§ Required tasks
1. Print the passage of the forum discussion about the literary canon from "I think it is" to "corpus of texts.", word for word.
2. Carry on the forum discussion about the literary canon from the point where it stops.

§ Source extract
Is it worth comparing other art types at this point? There's a similar canon-making behaviour existing in some branches of music (classical, say, or even some strains of jazz) and in art - are they subject to the same problems as the literary canon? Or are they not explored as thoroughly, critically?
 
 
Kit-Cat Club
09:43 / 21.01.02
Well, I think that the expansion of the Penguin and Oxford classics ranges is a result and an indication of a move away from the Leavisite interpretation of literary heritage, and as such should be used against the notion of a 'canon'. I doubt that - say - Wilkie Collins' Armadale would be found in many critics' canons, yet it is IMO acceptable for it to be published as a classic (with surrounding apparatus) because it is a 'text which can be studied'.

I think it is possible to think of a book as being classic/critically acclaimed throughout several centuries/a text which can be studied, and therefore a book which one 'should have read', without it necessarily having to be part of a canon. I think I 'should have read' Torture Garden but I don't think it's canonical (though it could reasonably be said to be a classic of decadent literature). Don't think I'm being very clear here, but hopefully you can see what I'm driving at.

I think of literature as being rather like language in that criticism can either be descriptive or prescriptive - like grammars - and that the canon is prescriptive as an idea, and that this is not a helpful way of thinking about a corpus of texts.
 
 
The Return Of Rothkoid
09:43 / 21.01.02
quote:Originally posted by Kit-Cat Club:
I doubt that - say - Wilkie Collins' Armadale would be found in many critics' canons, yet it is IMO acceptable for it to be published as a classic (with surrounding apparatus) because it is a 'text which can be studied'.
But surely the fact that it's the product of a so-called "canonical" author means that it hasn't escaped the Canon at all? It seems that to a greater or lesser extent, once an author's considered "classic", all their works - even the bodgy ones - are felt to be worth studying? quote:and therefore a book which one 'should have read', without it necessarily having to be part of a canon.But how does one discern between an "I should've read this" list and a "canonical" list? Aren't they merely different forms of the same process? If it was a work written outside your lifetime, then surely some machination of canon-similar behaviour will be the reason why you feel that you should read something? Unless you've had it handed down through the family for years - which in itself is possibly mimicking canon-producing behaviour. Again, I suggest that it's possible to have a familial canon, or a canon of particular disciplines - admittedly without the gravitas of the Western Canon, enshrined in lit crit departments everywhere.

[Word and item position data]
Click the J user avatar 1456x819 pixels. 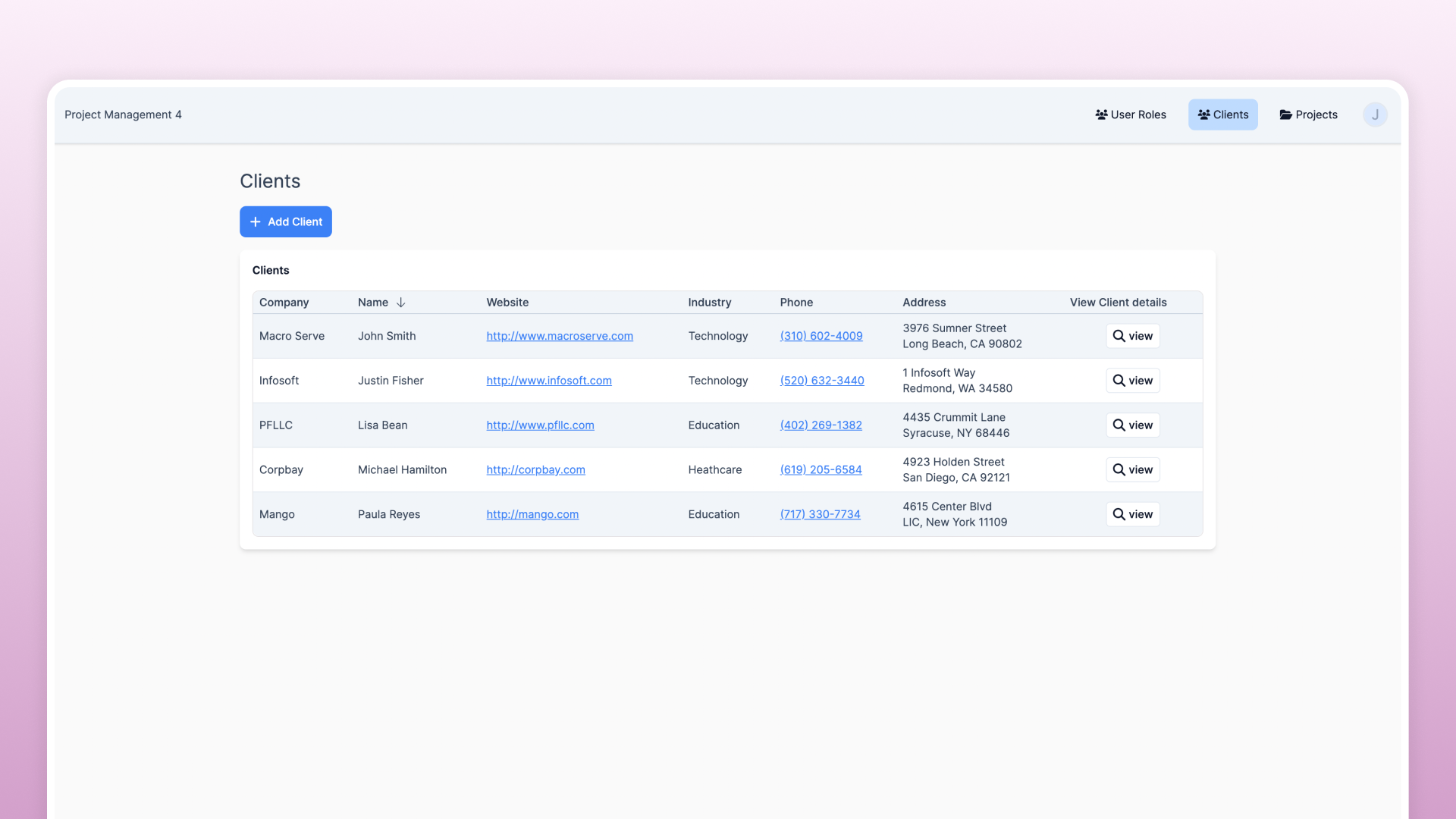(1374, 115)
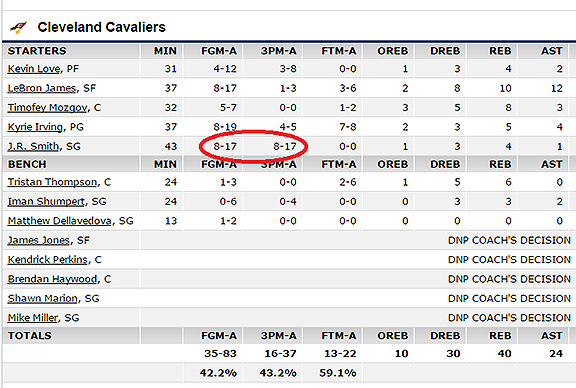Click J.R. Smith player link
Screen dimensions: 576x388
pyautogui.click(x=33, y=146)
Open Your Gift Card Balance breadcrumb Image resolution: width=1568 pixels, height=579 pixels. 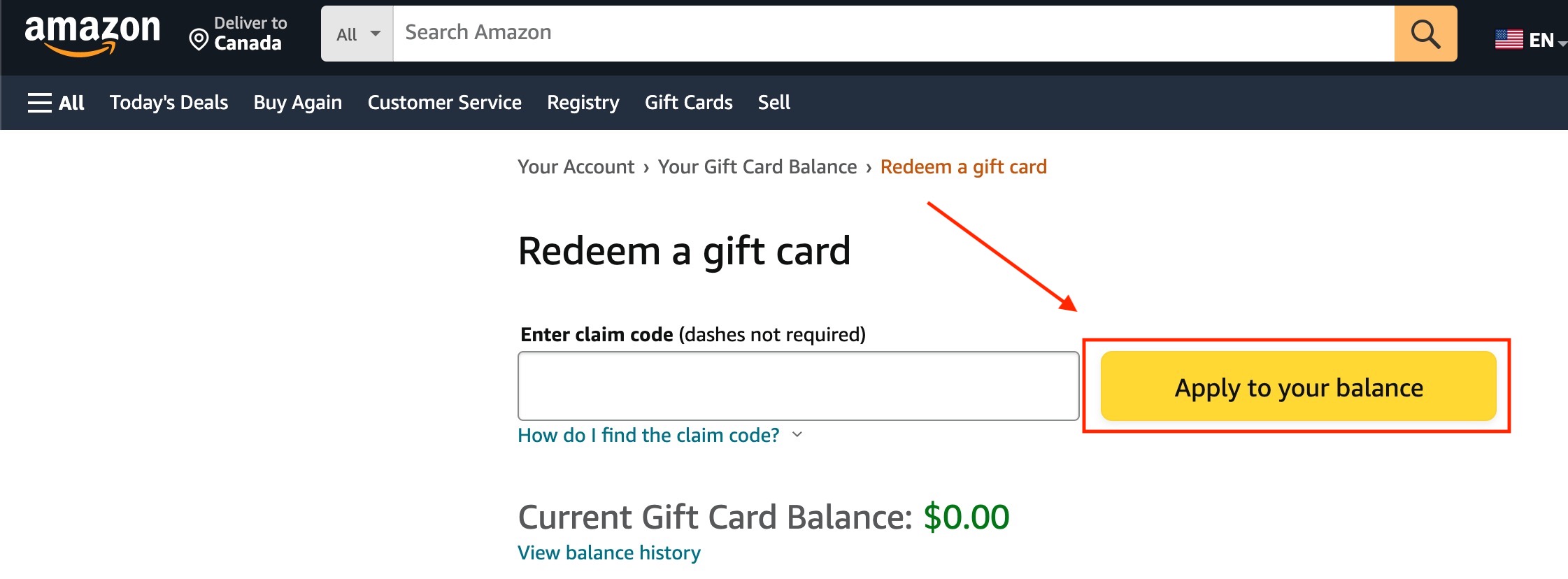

...

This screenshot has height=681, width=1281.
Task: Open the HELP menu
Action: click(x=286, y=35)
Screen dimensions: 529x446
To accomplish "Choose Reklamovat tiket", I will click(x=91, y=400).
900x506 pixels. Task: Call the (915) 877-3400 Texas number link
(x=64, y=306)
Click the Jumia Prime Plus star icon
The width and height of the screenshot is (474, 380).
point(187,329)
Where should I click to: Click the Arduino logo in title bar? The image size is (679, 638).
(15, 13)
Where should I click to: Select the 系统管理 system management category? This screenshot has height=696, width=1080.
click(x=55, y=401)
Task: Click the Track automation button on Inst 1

---

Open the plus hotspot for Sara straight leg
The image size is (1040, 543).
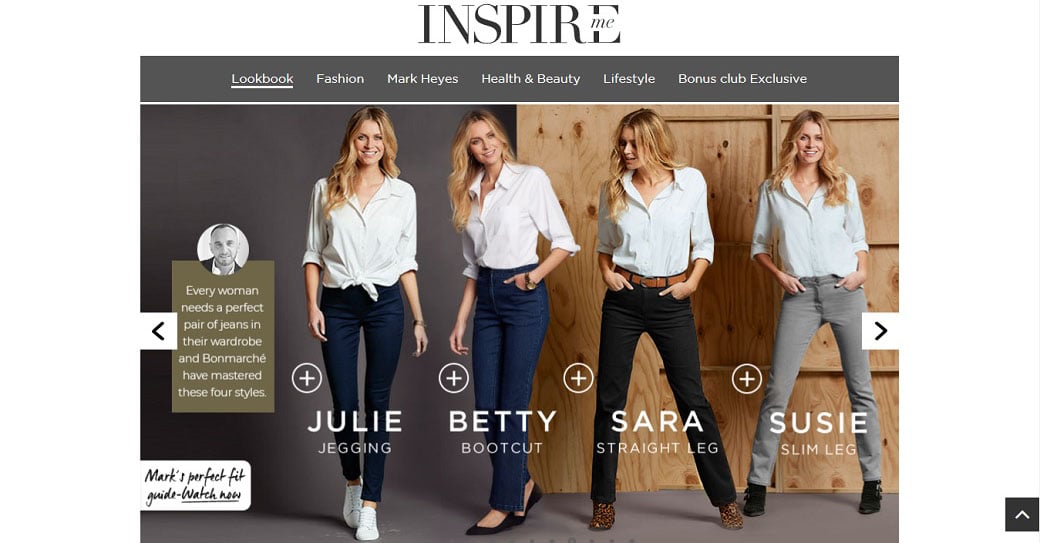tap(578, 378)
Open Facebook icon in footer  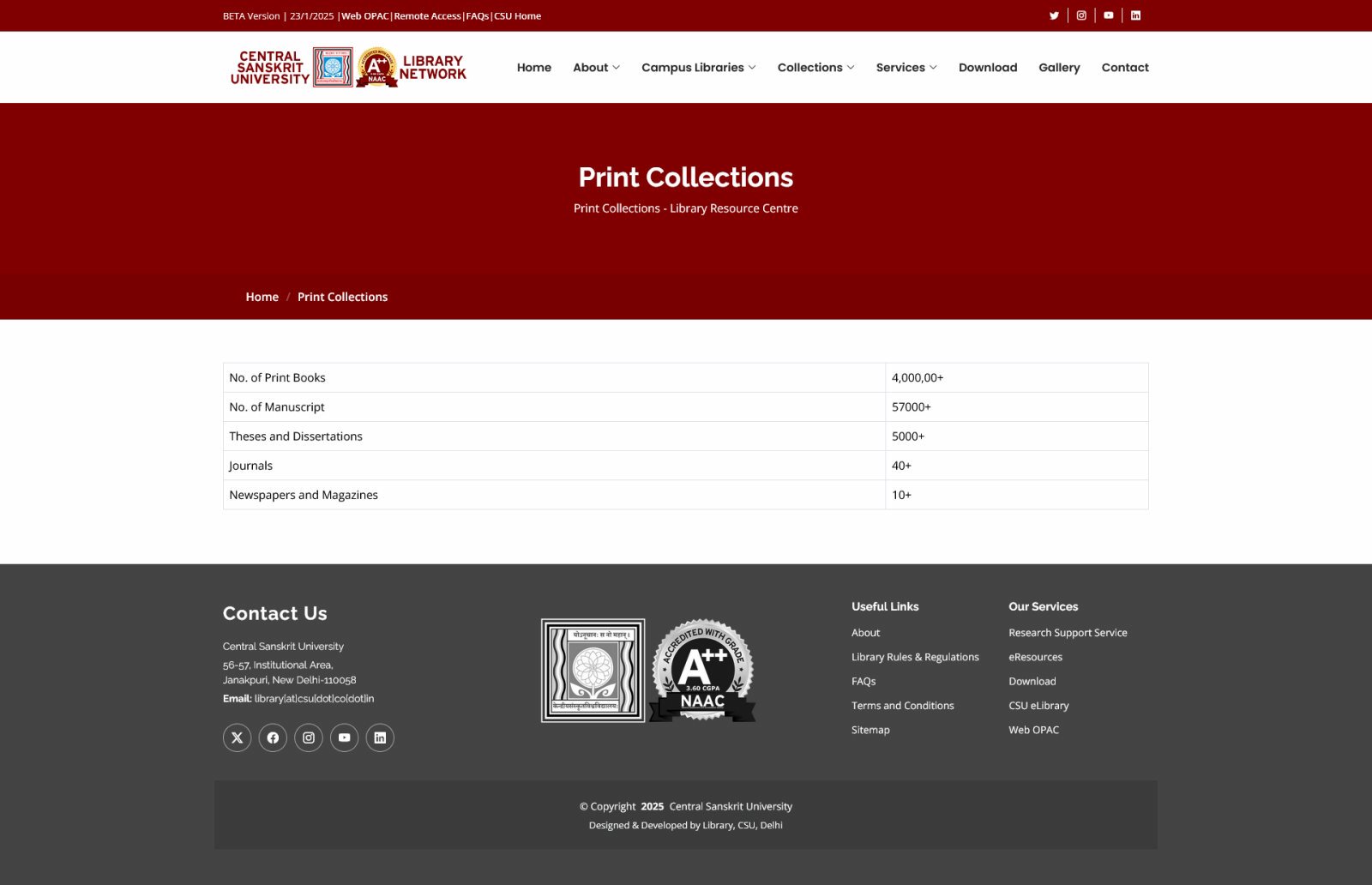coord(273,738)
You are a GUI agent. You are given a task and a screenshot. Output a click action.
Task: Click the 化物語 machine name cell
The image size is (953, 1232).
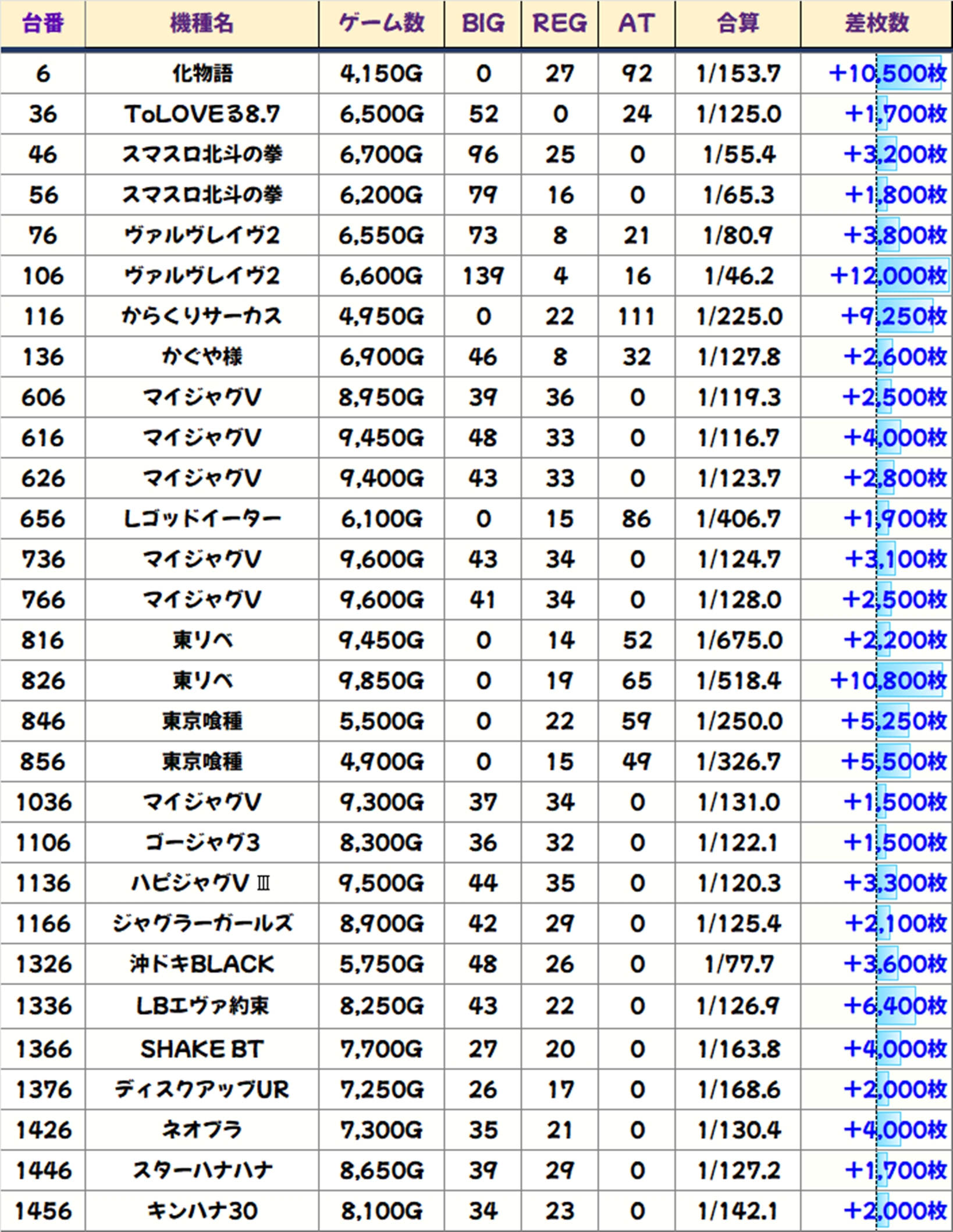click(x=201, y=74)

§ In response
1.
I think it is possible to think of a book as being classic/critically acclaimed throughout several centuries/a text which can be studied, and therefore a book which one 'should have read', without it necessarily having to be part of a canon. I think I 'should have read' Torture Garden but I don't think it's canonical (though it could reasonably be said to be a classic of decadent literature). Don't think I'm being very clear here, but hopefully you can see what I'm driving at.

I think of literature as being rather like language in that criticism can either be descriptive or prescriptive - like grammars - and that the canon is prescriptive as an idea, and that this is not a helpful way of thinking about a corpus of texts.

2.
I agree that the idea of the canon as prescriptive is a bad thing - but is it so entrenched that it'll be hard to get rid of? Or will it still be used as an acceptable place to base one's reading on, with encouragement to skew it? What's the future of this process?

[ 21-01-2002: Message edited by: The Return Of Rothkoid ]
 
 
Kit-Cat Club
09:43 / 21.01.02
Well, see, I don't think WC *is* a canonical author (certainly not in the 'whole corpus of Western Literature' kind of canon, which I assume is what we're discussing here) - he's a good solid novelist, moderately innovative, but has only been admitted into the ranks of 'classic novelists who shall have their entire output republished' quite recently... I think there's a difference between being considered 'classic' and being considered 'canonical'. ATM it seems to me that most works of what is considered to be 'literary interest' can be called 'classics' or 'classics of the genre' and, to me at any rate, that does not mean they are canonical (partly for the reason that if that was the case, the canon would be so broad as to be meaningless).

'I should read these' lists tend to be more personal. Of course it's the case that the status of a book as a 'classic' is more likely to leave one in a state of guilt if one either ignores it or doesn't like it (totally illogical, but I certainly do this).

The more I think about, the more I think that the whole idea of 'canon' is the problem because the presecriptiveness is entirely inherent in it, and that would be just as true for genre canons as for the Western canon blah. Of course it doesn't really need pointing out that the way we (Anglo-Americans-Antipodeans-english speakers) view the Western canon is hopelessly biassed - wot, no Lusiads? - and can never really be anything but biassed. I think the combination of bias (whether conscious or otherwise) and prescriptiveness makes the canon concept something of which we should be very very wary.
 
 
The Return Of Rothkoid
09:43 / 21.01.02
But what's to be done about the study of literature, given that it's based on the Canon, pretty much? Lit departments have enshrined the canonical, largely - isn't it more theorists that look to/are working to dismantle it? - and keep on chuggin' with it? If the Canon vaporised tomorrow, then most university-level lit. studies would fall over in a heap, wouldn't they? No Shakespeare? Argh! What do entrenched academics study now? Would theory fill the void and make everything a text, turning the criticism of English literature into a criticism of everything, widening the field's focus incredibly?

Is it, then, a necessary evil? Is the Canon the foundation of literary study, like Freud is for Psychology? I mean, whether one agrees or rails against it, both the idea of a canonical text and Sigmund Freud still persist/prevail - something to agree with and support or to disagree with and try to demolish. I think it is, to a certain extent.

(I would've thought Collins was canonical; at least in the mystery genre. But I could be wrong.)

Jaheesus, that's a lot of questions.
 
 
Kit-Cat Club
09:43 / 21.01.02
Well, if you accept the idea that there can be such a thing as a genre canon, then yes I suppose he would be - though I am again unsure whether genre isn't excluded from the idea of the canon per se (the old chestnut about why the only genre fiction which is acceptable to some critics is that which 'transcends its genre' - why should it have to do this?)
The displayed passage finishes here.